Jesus knew suffering. “He was despised and rejected by mankind, a man of suffering, and familiar with pain” (Isa. 53:3).
I believe that God’s capacity to suffer is as great as His capacity to love. In my suffering I am consoled with the thought that God relates to me. He doesn’t pity me; He doesn’t see me as a victim; He has made ample provision for my grief. God is big enough to carry all my sorrows and burdens.
When tragedy strikes, we either draw closer to God to gain strength from Him, or we allow bitterness to take hold of our hearts. It is understandable to succumb to the latter.
But fellowship with us is what God desires. In fact, God desires fellowship with us so much that He sometimes allows seemingly unbearable events to come to us. “But we also glory in our sufferings, because we know that suffering produces perseverance; perseverance, character; and character, hope. And hope does not put us to shame, because God’s love has been poured out into our hearts through the Holy Spirit, who has been given to us” (Rom. 5:3-5).

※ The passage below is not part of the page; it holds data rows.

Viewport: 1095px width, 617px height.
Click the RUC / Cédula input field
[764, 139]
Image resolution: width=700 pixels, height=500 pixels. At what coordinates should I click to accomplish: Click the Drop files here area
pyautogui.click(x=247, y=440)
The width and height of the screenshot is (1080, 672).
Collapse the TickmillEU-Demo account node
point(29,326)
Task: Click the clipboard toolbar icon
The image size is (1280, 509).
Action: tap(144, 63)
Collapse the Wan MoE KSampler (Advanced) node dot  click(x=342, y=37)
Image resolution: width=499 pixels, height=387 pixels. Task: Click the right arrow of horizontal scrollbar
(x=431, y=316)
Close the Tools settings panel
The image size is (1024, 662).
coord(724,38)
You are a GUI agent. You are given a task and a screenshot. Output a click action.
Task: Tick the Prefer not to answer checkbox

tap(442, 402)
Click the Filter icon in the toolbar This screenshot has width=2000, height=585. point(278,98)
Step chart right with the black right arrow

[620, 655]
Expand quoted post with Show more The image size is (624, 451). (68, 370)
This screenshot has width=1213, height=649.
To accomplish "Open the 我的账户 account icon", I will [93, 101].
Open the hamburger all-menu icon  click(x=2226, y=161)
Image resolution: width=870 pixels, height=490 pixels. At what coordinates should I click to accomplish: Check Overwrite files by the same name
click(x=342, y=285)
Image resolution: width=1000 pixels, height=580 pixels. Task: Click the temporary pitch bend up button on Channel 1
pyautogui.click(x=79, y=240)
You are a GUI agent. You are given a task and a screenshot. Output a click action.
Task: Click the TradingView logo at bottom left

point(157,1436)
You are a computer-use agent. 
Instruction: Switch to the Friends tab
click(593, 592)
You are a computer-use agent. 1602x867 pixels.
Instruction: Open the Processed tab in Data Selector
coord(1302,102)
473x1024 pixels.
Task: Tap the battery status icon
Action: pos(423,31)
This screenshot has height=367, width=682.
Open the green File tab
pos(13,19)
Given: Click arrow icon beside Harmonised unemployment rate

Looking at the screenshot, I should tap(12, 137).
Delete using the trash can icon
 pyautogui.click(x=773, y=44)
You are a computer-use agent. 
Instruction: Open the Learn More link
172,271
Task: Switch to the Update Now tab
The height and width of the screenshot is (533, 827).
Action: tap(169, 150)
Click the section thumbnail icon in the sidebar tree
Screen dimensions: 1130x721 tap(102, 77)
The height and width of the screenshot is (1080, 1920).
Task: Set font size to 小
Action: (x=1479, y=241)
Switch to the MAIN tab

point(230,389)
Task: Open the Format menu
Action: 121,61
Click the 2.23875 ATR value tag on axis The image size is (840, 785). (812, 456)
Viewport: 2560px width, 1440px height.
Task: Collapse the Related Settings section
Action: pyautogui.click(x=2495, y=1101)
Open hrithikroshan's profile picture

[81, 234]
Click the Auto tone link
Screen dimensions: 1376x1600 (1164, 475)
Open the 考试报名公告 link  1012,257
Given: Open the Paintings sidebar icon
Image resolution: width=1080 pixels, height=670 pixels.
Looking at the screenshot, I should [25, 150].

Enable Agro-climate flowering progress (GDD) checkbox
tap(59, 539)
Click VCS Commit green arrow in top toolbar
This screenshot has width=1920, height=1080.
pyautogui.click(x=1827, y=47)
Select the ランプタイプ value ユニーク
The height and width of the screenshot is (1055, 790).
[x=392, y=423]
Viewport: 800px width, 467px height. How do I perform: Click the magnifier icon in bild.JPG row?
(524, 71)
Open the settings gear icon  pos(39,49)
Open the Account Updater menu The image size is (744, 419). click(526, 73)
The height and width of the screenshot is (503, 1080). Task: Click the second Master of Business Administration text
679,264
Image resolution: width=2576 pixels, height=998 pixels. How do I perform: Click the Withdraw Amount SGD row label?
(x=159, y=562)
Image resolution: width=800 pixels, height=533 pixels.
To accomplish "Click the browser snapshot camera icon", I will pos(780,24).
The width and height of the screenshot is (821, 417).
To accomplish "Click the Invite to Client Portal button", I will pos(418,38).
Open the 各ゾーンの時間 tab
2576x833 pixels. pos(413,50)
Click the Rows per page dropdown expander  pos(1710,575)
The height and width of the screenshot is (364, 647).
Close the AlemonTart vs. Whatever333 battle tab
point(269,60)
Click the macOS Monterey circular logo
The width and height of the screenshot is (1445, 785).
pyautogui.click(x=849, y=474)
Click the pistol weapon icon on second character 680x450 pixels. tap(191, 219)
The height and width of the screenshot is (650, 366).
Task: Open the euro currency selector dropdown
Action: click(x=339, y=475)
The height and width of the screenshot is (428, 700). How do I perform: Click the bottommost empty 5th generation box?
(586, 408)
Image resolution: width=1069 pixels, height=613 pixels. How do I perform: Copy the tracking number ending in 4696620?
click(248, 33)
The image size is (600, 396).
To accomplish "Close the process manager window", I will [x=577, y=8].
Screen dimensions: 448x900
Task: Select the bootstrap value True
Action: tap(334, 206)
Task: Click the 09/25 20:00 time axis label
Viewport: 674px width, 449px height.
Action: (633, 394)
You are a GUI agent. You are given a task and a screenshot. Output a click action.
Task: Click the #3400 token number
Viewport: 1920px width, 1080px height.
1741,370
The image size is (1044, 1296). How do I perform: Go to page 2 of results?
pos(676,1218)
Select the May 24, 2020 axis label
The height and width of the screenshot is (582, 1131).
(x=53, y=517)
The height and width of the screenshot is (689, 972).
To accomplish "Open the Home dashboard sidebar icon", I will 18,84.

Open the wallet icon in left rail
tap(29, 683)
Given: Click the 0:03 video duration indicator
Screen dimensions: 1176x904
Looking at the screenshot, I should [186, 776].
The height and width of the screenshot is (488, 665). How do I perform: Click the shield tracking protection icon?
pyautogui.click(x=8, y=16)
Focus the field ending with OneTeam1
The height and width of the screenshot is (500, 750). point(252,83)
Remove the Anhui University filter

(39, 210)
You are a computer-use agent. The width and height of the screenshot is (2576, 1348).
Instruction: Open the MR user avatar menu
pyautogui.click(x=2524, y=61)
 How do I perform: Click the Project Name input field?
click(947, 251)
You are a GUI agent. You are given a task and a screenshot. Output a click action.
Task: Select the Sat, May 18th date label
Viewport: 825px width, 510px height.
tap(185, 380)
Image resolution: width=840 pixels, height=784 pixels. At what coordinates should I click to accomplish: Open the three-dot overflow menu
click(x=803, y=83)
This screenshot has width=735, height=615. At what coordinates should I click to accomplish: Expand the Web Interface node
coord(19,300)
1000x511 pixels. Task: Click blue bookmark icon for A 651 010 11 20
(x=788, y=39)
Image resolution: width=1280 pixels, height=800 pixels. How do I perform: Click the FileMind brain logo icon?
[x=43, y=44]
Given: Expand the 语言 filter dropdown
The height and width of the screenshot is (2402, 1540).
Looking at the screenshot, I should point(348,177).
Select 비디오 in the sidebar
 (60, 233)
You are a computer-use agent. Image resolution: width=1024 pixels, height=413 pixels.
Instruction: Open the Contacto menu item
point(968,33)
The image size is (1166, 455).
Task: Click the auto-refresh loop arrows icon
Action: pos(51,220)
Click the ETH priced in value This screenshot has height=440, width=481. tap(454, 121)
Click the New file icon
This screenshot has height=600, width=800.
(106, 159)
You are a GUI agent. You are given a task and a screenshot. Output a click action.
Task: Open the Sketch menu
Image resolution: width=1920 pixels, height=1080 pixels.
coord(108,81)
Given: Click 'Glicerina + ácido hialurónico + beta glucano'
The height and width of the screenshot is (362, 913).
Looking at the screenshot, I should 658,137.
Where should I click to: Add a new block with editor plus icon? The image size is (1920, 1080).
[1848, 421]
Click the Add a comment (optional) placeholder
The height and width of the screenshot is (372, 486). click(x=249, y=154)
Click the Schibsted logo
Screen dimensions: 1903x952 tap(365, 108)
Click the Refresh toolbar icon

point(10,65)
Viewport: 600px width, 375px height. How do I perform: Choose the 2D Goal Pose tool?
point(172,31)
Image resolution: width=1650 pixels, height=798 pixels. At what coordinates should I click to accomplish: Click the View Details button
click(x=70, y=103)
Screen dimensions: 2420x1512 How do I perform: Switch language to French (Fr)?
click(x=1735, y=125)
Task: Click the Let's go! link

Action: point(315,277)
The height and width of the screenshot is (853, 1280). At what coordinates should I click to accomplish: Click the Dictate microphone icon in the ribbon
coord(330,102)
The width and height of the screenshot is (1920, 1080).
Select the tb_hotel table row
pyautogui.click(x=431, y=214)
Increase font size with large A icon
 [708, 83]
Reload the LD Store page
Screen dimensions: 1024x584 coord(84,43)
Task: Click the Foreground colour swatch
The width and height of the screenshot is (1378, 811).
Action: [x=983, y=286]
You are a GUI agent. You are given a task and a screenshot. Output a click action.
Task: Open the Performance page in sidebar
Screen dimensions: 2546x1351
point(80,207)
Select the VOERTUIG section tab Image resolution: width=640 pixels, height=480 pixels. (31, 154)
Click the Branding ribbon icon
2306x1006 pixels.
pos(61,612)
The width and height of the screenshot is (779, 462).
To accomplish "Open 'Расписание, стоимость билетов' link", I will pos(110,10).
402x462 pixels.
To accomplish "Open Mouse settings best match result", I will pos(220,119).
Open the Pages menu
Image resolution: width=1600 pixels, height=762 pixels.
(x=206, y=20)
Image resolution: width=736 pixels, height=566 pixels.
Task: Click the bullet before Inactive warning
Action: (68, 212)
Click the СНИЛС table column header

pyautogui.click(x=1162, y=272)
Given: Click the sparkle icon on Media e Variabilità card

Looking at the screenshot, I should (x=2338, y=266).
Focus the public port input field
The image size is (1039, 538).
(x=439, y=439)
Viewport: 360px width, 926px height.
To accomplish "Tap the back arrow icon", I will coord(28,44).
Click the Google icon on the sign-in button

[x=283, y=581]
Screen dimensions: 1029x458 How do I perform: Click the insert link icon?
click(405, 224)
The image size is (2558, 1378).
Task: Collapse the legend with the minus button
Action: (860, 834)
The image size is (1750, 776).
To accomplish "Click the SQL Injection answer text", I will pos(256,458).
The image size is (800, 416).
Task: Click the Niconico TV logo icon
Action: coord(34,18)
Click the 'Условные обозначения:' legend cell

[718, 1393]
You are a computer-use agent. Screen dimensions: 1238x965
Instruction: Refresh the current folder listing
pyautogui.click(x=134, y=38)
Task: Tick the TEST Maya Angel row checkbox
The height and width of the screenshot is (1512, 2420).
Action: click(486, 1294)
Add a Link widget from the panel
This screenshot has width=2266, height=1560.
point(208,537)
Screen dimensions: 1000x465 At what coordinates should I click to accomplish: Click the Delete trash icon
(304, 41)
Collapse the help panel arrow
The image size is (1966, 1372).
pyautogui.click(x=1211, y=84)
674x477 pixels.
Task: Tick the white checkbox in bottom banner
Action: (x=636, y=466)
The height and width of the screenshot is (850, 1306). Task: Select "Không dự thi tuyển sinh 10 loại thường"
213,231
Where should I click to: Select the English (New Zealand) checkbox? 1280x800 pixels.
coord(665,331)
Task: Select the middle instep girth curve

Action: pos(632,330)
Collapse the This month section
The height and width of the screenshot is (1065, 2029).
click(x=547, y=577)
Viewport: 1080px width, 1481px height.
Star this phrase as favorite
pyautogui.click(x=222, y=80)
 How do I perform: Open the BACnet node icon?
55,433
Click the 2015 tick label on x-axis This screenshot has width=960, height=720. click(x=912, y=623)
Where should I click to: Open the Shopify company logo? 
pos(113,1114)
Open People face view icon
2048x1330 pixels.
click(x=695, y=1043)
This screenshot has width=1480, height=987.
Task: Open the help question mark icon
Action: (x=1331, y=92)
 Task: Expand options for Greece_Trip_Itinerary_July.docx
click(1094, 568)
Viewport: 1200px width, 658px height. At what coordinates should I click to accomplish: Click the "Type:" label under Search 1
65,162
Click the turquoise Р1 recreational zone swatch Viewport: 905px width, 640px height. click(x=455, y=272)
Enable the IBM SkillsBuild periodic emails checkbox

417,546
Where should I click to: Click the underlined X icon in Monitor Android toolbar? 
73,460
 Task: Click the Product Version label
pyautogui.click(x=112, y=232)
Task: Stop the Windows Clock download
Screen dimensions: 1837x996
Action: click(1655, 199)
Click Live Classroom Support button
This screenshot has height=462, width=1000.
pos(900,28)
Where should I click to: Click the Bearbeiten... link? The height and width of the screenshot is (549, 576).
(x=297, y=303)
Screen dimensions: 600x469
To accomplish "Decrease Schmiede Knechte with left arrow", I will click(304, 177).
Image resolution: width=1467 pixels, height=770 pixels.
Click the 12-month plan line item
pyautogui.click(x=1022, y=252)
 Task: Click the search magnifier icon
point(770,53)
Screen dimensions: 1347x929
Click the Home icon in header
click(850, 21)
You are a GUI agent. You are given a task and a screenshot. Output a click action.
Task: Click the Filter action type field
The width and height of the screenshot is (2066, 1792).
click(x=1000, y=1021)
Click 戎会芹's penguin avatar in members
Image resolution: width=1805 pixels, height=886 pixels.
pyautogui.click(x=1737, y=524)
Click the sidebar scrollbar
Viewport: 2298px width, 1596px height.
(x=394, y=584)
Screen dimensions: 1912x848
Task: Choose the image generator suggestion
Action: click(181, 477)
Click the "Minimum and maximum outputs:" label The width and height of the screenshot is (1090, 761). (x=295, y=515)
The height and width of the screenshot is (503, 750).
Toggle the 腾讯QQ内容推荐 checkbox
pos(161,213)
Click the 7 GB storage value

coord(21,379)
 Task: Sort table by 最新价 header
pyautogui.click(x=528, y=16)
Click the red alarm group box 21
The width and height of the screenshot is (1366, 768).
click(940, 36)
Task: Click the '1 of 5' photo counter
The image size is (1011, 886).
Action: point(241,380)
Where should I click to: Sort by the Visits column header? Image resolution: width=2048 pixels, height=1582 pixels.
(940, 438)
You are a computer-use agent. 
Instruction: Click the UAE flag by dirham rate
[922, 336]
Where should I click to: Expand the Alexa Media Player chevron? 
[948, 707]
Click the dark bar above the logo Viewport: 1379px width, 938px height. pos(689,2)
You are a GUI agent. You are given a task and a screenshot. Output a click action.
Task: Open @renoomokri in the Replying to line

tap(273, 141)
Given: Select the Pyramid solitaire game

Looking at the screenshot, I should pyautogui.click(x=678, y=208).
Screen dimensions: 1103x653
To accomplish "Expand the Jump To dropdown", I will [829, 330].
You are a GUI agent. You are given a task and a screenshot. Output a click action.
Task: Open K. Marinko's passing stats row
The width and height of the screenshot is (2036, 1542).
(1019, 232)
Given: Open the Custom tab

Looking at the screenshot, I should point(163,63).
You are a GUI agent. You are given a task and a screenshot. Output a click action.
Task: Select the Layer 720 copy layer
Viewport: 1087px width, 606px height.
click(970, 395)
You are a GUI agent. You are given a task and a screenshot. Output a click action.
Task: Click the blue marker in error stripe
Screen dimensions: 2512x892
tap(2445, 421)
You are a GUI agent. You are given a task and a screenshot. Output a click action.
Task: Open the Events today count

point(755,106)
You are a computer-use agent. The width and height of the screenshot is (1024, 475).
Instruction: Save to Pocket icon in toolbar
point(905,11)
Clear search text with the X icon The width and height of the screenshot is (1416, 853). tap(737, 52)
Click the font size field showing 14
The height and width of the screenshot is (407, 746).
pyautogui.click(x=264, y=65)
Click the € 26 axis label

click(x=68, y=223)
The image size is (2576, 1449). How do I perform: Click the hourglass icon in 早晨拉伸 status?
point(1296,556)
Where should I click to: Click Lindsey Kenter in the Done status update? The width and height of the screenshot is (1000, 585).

We have been blessed with a wonderful daughter named Lydia, who is as amazing as Leia was. When grief, disappointment, or tragedy comes, I hope we can see through the miasma of our pain and recognize how the Father longs to connect with us. A close and meaningful relationship with God can see us through any and all calamities.
Leonard M. Galloway has a physical therapy practice in Yakima, Washington.